* [What you have to do] Starting at the first line of the records below, reproduce every line up to and including the line with "This screenshot has height=834, width=1250.", but leave out all pictures.

(Data entries)

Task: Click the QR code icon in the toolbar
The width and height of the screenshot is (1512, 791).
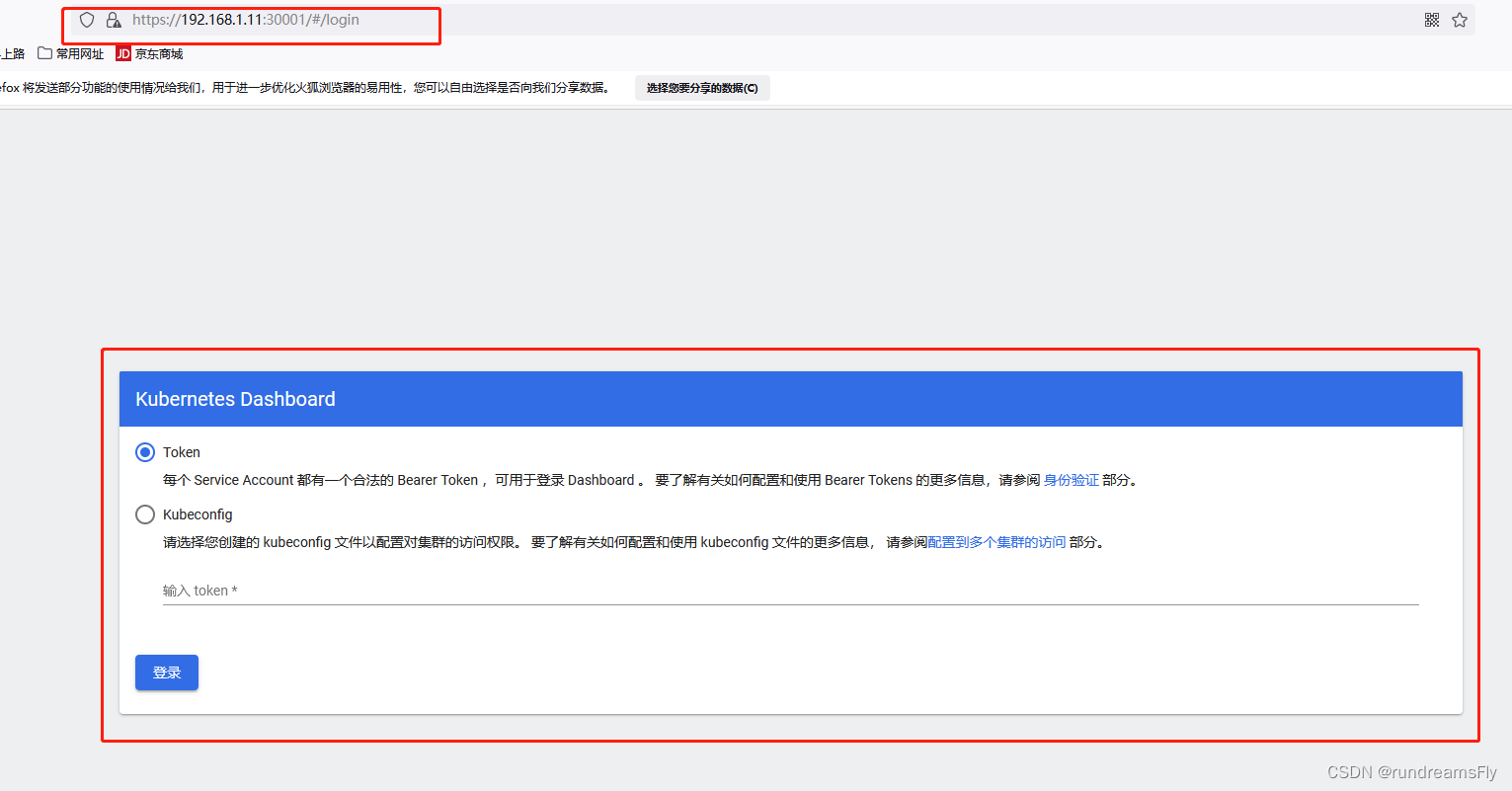Action: 1431,19
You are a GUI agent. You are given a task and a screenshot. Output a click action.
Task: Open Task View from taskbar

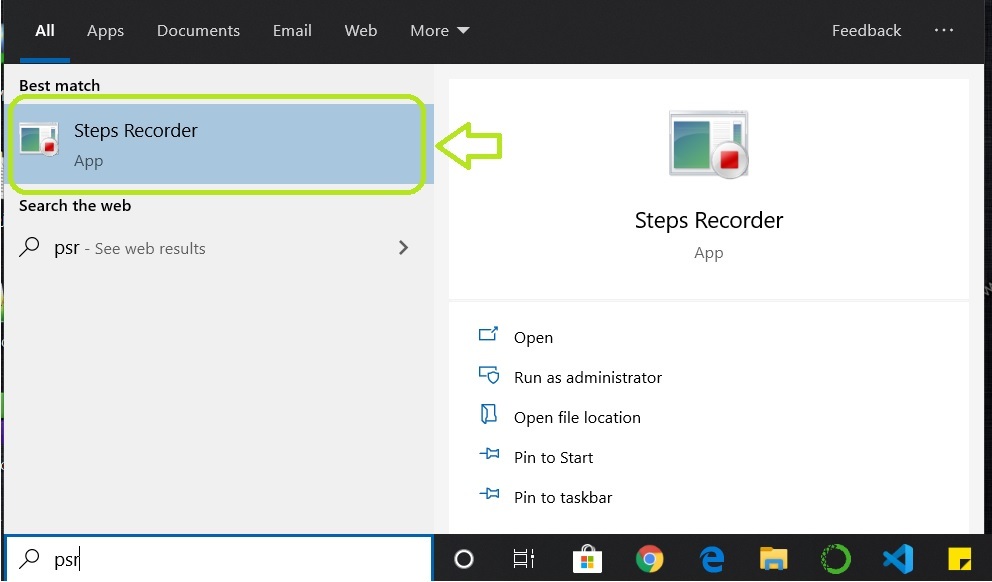click(524, 559)
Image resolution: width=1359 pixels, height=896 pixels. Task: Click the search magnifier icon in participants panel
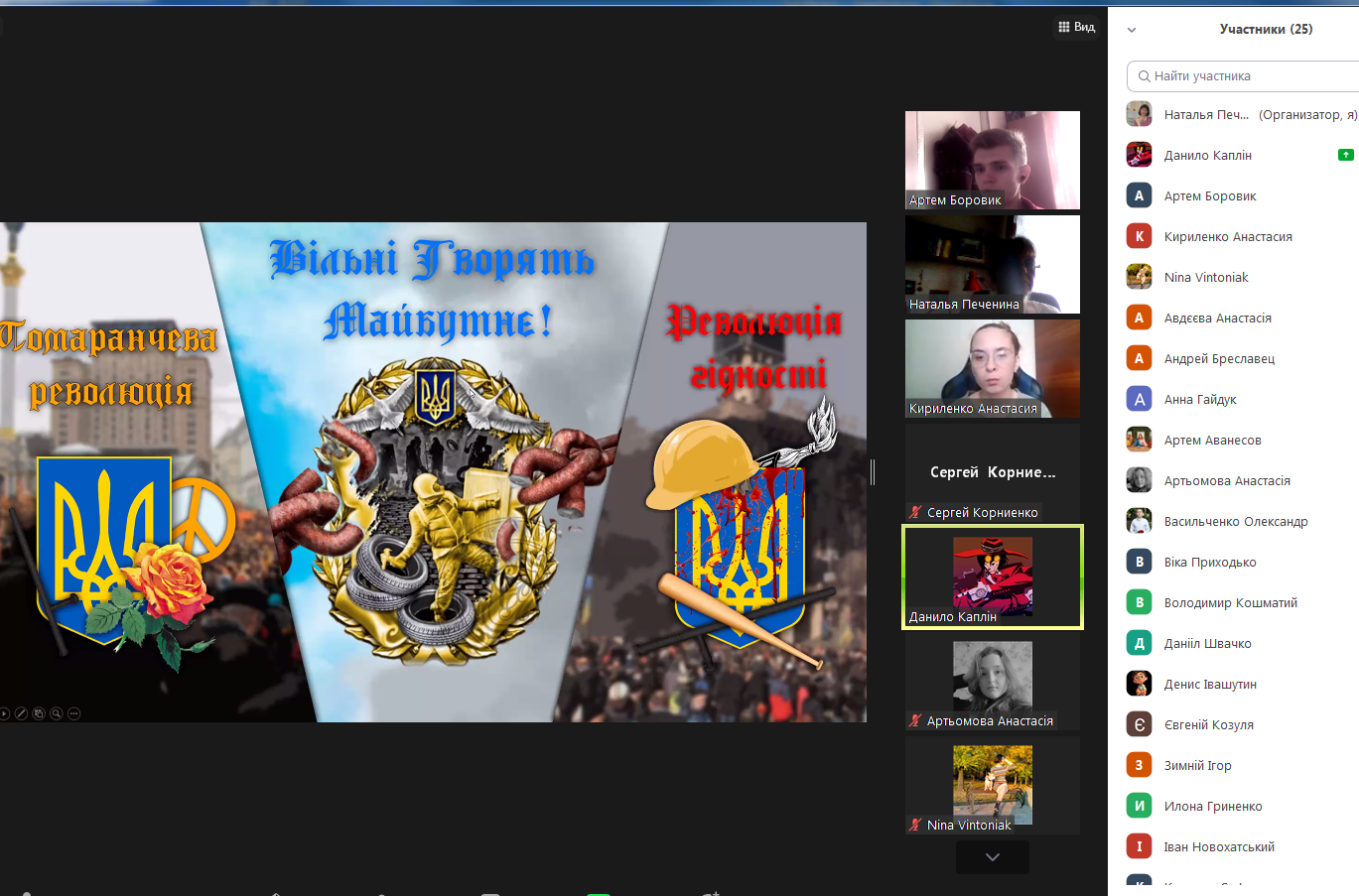click(x=1144, y=76)
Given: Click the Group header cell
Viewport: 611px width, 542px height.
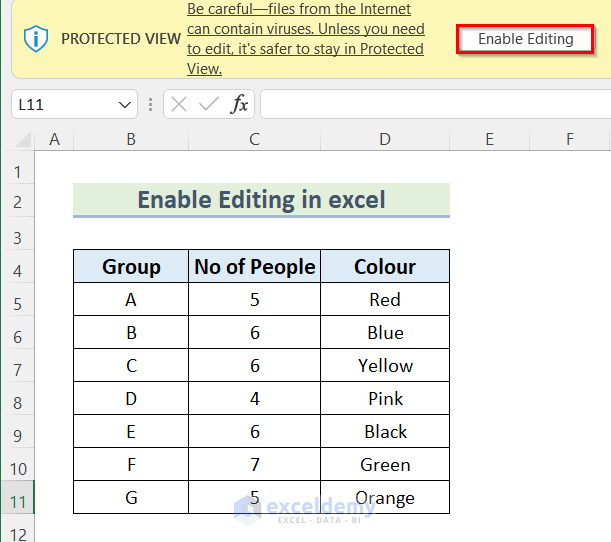Looking at the screenshot, I should (x=131, y=267).
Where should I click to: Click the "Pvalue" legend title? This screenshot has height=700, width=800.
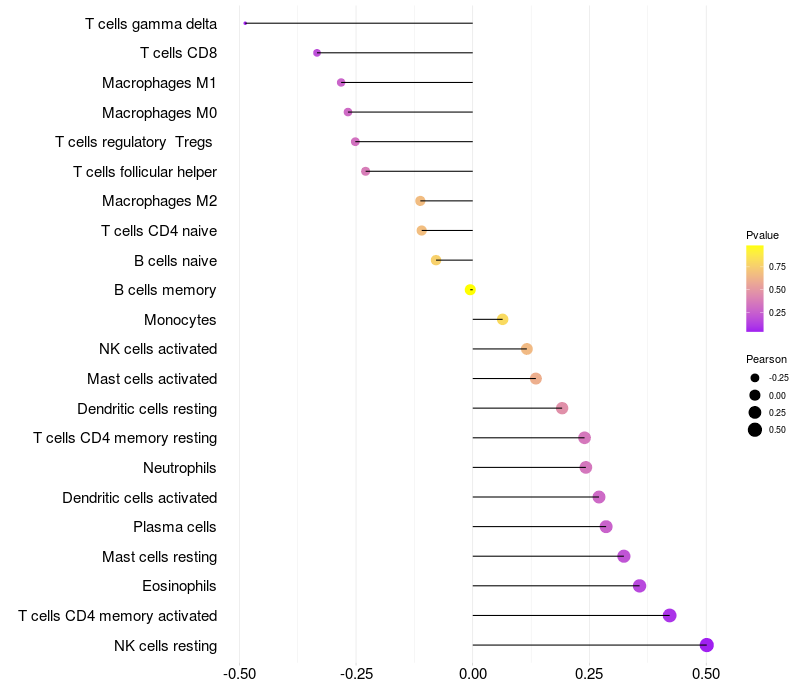click(x=762, y=235)
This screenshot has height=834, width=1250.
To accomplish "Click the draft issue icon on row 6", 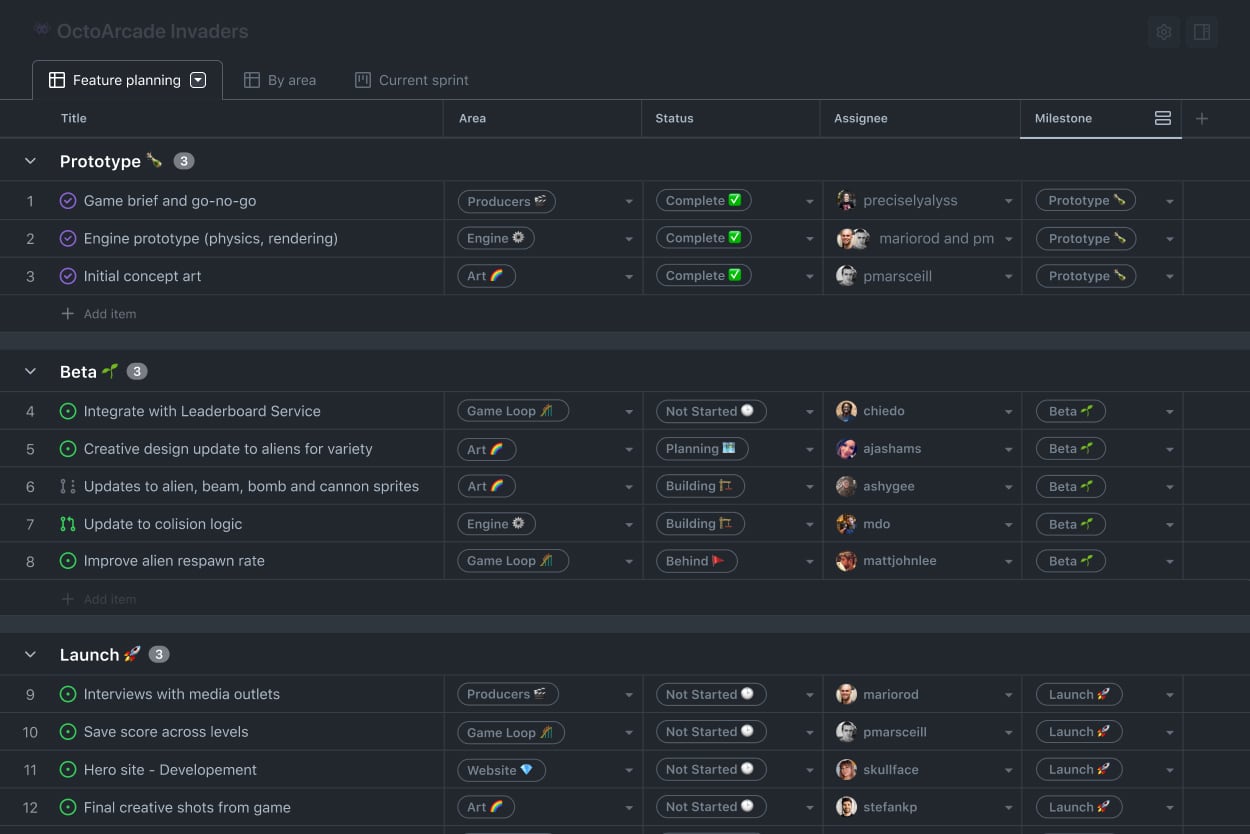I will point(68,487).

* [Reply to the exercise]
Task: Click the QR code icon in the toolbar
The width and height of the screenshot is (1512, 791).
Action: 1431,19
You are a GUI agent. You are given a task and a screenshot. Output a click action.
Task: Open Task View from taskbar

click(524, 559)
Image resolution: width=1359 pixels, height=896 pixels. Task: Click the search magnifier icon in participants panel
click(x=1144, y=76)
Given: Click the Group header cell
Viewport: 611px width, 542px height.
Looking at the screenshot, I should (x=131, y=267).
Where should I click to: Click the "Pvalue" legend title? This screenshot has height=700, width=800.
click(x=762, y=235)
This screenshot has height=834, width=1250.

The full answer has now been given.